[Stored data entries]
■ ■ ■ ■
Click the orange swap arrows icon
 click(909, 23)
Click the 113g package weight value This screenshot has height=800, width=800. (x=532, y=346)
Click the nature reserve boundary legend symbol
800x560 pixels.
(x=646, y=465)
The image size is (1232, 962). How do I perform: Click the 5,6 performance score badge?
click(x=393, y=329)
■ ■ ■ ■
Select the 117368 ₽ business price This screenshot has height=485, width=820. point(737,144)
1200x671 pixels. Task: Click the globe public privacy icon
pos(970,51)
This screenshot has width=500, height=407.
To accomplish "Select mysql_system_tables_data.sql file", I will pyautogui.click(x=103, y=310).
■ ■ ■ ■
Read through the records above and copy the lines that contain "width".

Click the 113g package weight value This screenshot has height=800, width=800. (x=532, y=346)
Select the 117368 ₽ business price This screenshot has height=485, width=820. point(737,144)
This screenshot has width=500, height=407.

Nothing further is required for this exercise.